Когда «Сапфир» причалил к пристани, Уолли вспомнил о Катанджи. Теперь было слишком поздно посылать за ним Ннанджи. Хонакура, который только что с беззаботным видом удалился прочь, преднамеренно отвлек внимание Уолли от мальчишки, и уже не в первый раз. Катанджи явно что-то замышлял, и Хонакура прикрывал его. Так или иначе, новичку было приказано не сходить на берег в портах, принадлежавших колдунам, так что вряд ли ему что-либо всерьез угрожало. Уолли перестал думать о Катанджи.
– Томияно заявил, что если колдуны в Вэле в состоянии были вынести присутствие Ннанджи на корабле, то вряд ли их очень расстроит след от ожога, и остался на виду, вооружившись кинжалом. Джия развлекала детишек, так что моряки могли спокойно заниматься своими делами.

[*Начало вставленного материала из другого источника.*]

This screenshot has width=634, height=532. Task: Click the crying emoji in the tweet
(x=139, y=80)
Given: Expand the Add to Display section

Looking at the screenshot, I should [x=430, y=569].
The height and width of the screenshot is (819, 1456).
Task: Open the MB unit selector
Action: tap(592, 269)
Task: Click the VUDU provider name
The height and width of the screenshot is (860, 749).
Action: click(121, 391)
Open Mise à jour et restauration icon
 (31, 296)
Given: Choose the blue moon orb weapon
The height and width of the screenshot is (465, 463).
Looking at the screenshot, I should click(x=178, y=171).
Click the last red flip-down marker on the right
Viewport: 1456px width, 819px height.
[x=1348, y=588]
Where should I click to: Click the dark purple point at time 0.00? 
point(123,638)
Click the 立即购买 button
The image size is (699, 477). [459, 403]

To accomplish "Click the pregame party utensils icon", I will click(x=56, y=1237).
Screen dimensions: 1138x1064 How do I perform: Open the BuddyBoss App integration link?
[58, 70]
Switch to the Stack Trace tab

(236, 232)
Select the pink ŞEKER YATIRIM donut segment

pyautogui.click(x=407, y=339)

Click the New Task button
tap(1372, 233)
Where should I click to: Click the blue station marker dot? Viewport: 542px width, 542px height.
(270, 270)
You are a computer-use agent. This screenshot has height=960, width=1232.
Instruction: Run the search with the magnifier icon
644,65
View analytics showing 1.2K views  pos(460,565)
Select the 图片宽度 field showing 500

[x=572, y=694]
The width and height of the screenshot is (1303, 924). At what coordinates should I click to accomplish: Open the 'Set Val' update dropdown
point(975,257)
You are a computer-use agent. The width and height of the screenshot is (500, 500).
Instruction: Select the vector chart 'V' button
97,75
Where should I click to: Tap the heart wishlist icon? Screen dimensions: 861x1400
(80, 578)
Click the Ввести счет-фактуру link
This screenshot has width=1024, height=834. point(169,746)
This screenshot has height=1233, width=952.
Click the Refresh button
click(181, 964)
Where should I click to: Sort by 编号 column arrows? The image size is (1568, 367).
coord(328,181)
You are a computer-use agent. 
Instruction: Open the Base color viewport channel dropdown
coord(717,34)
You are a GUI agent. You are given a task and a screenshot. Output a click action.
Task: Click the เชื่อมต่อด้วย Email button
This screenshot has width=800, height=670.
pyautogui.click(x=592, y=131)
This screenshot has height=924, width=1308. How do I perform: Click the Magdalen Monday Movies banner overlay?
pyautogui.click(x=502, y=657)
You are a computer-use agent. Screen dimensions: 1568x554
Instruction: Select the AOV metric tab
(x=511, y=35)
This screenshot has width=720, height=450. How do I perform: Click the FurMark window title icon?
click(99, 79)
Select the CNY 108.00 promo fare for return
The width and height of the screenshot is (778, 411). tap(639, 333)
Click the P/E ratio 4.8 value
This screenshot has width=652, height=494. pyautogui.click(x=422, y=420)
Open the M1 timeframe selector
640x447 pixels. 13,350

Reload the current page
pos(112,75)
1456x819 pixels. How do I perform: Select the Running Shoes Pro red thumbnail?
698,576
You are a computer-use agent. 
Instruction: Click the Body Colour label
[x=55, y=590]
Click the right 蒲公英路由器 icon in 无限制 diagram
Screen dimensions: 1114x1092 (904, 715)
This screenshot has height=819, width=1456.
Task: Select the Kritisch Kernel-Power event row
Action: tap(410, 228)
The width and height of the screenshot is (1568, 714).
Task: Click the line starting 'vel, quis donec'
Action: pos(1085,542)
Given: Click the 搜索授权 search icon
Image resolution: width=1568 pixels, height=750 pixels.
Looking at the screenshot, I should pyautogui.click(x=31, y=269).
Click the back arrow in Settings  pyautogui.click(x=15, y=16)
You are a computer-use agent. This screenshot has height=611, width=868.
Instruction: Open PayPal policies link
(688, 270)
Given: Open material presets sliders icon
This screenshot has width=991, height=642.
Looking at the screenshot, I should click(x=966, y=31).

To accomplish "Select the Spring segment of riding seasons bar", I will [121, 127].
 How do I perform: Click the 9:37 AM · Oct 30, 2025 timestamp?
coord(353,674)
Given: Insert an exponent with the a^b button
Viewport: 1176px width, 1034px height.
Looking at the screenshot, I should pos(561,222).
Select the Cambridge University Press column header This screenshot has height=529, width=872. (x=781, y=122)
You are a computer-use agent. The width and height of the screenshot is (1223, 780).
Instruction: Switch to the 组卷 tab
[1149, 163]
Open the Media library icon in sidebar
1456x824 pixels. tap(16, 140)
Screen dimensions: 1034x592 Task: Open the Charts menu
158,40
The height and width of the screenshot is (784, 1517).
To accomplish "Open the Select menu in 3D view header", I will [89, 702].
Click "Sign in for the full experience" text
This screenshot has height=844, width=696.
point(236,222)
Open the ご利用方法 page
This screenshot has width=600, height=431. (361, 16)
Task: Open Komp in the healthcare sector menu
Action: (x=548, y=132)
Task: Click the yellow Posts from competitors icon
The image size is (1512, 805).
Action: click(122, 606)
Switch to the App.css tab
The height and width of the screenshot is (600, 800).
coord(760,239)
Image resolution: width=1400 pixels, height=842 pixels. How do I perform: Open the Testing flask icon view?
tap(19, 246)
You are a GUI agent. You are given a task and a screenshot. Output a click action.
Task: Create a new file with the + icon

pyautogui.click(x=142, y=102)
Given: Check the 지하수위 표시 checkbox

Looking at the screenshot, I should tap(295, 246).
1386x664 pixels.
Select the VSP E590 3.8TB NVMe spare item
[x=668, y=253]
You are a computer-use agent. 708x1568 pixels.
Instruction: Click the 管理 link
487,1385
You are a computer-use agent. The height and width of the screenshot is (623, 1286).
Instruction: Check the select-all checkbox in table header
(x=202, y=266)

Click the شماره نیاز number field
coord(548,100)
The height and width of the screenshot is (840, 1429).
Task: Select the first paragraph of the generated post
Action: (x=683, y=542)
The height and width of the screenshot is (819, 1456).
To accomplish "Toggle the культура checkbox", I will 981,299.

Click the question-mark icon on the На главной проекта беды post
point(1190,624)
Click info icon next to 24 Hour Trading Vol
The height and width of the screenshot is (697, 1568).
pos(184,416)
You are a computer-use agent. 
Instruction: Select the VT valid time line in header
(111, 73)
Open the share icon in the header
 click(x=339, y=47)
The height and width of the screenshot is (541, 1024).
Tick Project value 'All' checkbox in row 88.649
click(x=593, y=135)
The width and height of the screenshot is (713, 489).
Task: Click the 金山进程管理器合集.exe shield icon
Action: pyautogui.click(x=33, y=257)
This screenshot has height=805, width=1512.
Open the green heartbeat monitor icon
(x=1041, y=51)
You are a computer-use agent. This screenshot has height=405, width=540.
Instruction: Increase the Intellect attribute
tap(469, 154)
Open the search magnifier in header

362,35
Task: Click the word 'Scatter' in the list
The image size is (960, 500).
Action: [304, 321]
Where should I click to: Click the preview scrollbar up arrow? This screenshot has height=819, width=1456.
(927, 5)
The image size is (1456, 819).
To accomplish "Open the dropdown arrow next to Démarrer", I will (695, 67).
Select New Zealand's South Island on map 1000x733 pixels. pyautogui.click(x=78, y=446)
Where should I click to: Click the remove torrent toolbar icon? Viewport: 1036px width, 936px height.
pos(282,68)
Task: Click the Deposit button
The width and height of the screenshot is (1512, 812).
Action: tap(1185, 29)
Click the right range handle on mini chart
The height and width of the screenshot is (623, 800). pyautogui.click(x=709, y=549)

Таможенником оказалась старуха, сгорбленная артритом и хромая, угрюмая и вежливая. Она не обратила внимания на шрам капитана, быстро пробормотала, что воинам не позволено сходить на берег, получила два золотых и заковыляла прочь. Уолли заключил, что она, вероятно, настоящая, и что она, вероятно, боится своих хозяев.
Итак, попытки колдунов ликвидировать коррупцию среди своих чиновников оказались успешными. В портах на правом берегу воины либо не были не в состоянии, либо не пытались с ней бороться, так что взяточничество там традиционно процветало. Единственным, что воины считали преступлением, были всевозможные проявления насилия. Уолли не мог себе представить, чтобы воин типа Ннанджи пытался разобраться в запутанной истории, связанной с хищениями или мошенничеством. Колдуны хотели поощрить торговлю. Воинов же это не интересовало. Уолли, будучи весьма нетипичным воином, скорее готов был с этим согласиться. Он нашел подобный взгляд довольно занимательным, вспомнив слова полубога: «Ты думаешь не как Шонсу, и это меня радует».
Над одним из трапов был сооружен навес, под которым расположилась в своем кресле Брота, а на краю причала перед ней были разложены образцы ее товара. Старая Лина спустилась по другому трапу, чтобы посмотреть, чем торгуют лоточники. Дождь лил как из ведра.
Уолли начал ощущать усталость и раздражение. Проклятые метки! Как можно было вести войну в таких условиях? Если враг мог стать невидимым, или по своему желанию менять принадлежность к гильдии, то он мог и свободно проникать в города воинов. Это нечестно! Он еле сдерживался, чтобы не крикнуть детям, чтобы те успокоились.
Однако довольно скоро Брота привела двух торговцев и сторговалась с ними от ста пятидесяти до двухсот сорока пяти, в то время как к их торгу изумленно прислушивались из-за занавесок. Ударили по рукам, и торговцы ушли, чтобы следить за разгрузкой корзин и кожаных изделий.
Потом пришел Холийи. Он был самым молодым среди взрослых моряков, еще более худым, чем Ннанджи, и удивительно немногословным – он был достаточно дружелюбен, но, похоже, мог в течение многих дней не произнести ни слова.
– Ки Сан, Дри, Каср, Тау, Во, Шан, и Ги, – сказал он Уолли. – Аус, Вэл, Сен, Ча, Гор, Амб… и Ов! – Он улыбнулся, повернулся и ушел прочь. Для него это была серьезная речь – и отличная демонстрация тренированной памяти, вполне естественной для лишенного письменности общества.